Narelle Desmond Slutbag.

At a time when the prickly hackles of gender inequality are raising their ugly hides once again, an exhibition at the Carlton Hotel in Melbourne addressed both the lack, and the plentiful bounty of artwork made by women in Australia. 'Girls, Girls, Girls' presented work by 36 artists and collectives linked by no other unifying context than their gender.

At first glance an exhibition connecting work made by people of either the same gender, race or social status can seem a little tokenistic. However despite what many may believe, current statistics published on the anonymously authored Countess blog ( point out that in Australia's major contemporary art spaces and art journals, feminism may just as well have never happened.

According to Countess' statistics all but one of Australia's key arts institutions maintained a higher percentage of men exhibiting than women. The worst offender being CACSA (Contemporary Art Centre of South Australia) with 77% male and only 23% female artists exhibiting, whereas the most equal distribution was seen at 24HR Art in Darwin, who were actually the only institution to show more women than men, with most of the others spreading within the bell curve of 65% - 35%.

This tallying and graphing tactic is old hat within the paradigm of first and second wave feminism and has accordingly slipped from favour in recent years. However as was identified at a forum organised last year by Gertrude Contemporary Art Spaces, Melbourne (60% men: 40% women) entitled 'Feminism Never Happened', many things have slipped from the feminist vocabulary that perhaps are still crying out for resolution and discussion (some examples that come to mind are: equal pay, flexible childcare arrangements and the objectification of female sexuality).

'Girls Girls Girls' seems to enter this problematic terrain with an encouraging irreverence. With the simple act of mustering women of no particular relation together in one rambling, mad exhibition that stretched throughout the many rooms and corridors of the Carlton Hotel's gallery spaces, a conversation formed that was organic and, to an extent, spontaneous. Presented with very little didactic or curatorial intervention (wall labels were more like casual annotations, written in pencil on the walls, or scrawled in biro on post-it notes), this exhibition was akin to listening in on the artists as they ventured their own voices into a discussion that is usually dampened with a cool ambivalence.

On first glance I was dismayed by what appeared to be a simple reiteration of the same old stereotypical feminine tropes of sex, gender and domesticity.
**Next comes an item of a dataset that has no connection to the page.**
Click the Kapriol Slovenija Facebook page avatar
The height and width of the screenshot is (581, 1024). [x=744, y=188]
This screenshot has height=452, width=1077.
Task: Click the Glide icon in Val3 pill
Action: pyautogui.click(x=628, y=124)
But upon my second visit, a strange turning occurred. As I watched the Kingpins run amok in what appeared to be a prim English village in their video work 'Hieronymus Posh', the theme song to the musical 'Annie' sung by pre-adolescent girls (clips found on YouTube and compellingly compiled by Elvis Richardson) sifted in from another room. The mantra of 'Tomorrow, Tomorrow' began to gain a new currency in this context as a jaded revelation of our pioneering femo-sisters' failure to achieve their aspirations. (Not to mention the fact that this bizarre Freudian tale of an orphan girl saved by a super-rich Daddy was the catchcry of a generation of young girls who are today's third-wave feminists). Adding to this was the frustration inherent in Virginia Fraser's maddeningly robotic hula-dancing polar bear in her work 'Blue Room', whose eternal gyrations were coolly lit with fluorescent junkie lights and spoke of a kind of sexualised automatism that is all over women in contemporary culture. All of this coagulated in the hot-red and pink anger of Kate Smith's ironic-abstraction paintings, and the hateful luridity of Narelle Desmond's large red beanbag emblazoned with the word 'SLUT', which together struck me as pleasingly aggressive.

Anger has always been incredibly important as a feminist tool. As an emotion that for generations women were not entitled to express, anger has come to signify the progressive dismantling of patriarchal social structures. However, the twist with this exhibition was that these artists, who are sadly too numerous to discuss in detail, were able to skew the 'reclaim the night' simplicity of the 'all girls show' strategy. 'Girls, Girls, Girls' was imbued with such a delightfully angry irreverence that the usual criticisms of a show that foregrounds gender became difficult to uphold. It didn't care what you thought. It just wanted to talk, and it wanted to talk in whatever accent it felt like. Rather than the carefully considered academism that some exhibitions about feminism attempt, 'Girls, Girls, Girls' was more like an old-fashioned mustering. A reining-up of wild fillies that could possibly encourage mobility forward, beyond and outward, with the herd urged on by the shagirl slogan in Starlie Geikie's work: 'Brave the abyss, child of the wild wind'. And indeed they did.